(Text and element pointing records)
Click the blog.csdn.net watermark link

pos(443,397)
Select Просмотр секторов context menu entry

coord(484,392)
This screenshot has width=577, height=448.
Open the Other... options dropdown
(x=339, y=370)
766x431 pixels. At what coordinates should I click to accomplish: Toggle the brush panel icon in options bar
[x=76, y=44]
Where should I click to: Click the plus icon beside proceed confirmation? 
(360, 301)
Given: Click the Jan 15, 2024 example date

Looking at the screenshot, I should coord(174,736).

* * *

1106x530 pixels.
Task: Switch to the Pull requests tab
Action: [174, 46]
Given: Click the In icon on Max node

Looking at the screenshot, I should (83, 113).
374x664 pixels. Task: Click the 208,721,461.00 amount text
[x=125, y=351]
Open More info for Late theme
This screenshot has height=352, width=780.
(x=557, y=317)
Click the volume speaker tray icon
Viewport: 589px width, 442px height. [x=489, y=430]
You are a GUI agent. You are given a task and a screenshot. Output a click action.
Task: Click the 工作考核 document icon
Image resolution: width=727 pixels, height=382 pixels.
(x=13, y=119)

*Problem statement*
Repeat the lines from the line containing "You are a GUI" up to and including the line containing "(x=13, y=119)".

*Response to the exercise*
You are a GUI agent. You are given a task and a screenshot. Output a click action.
Task: Click the 工作考核 document icon
Image resolution: width=727 pixels, height=382 pixels.
(x=13, y=119)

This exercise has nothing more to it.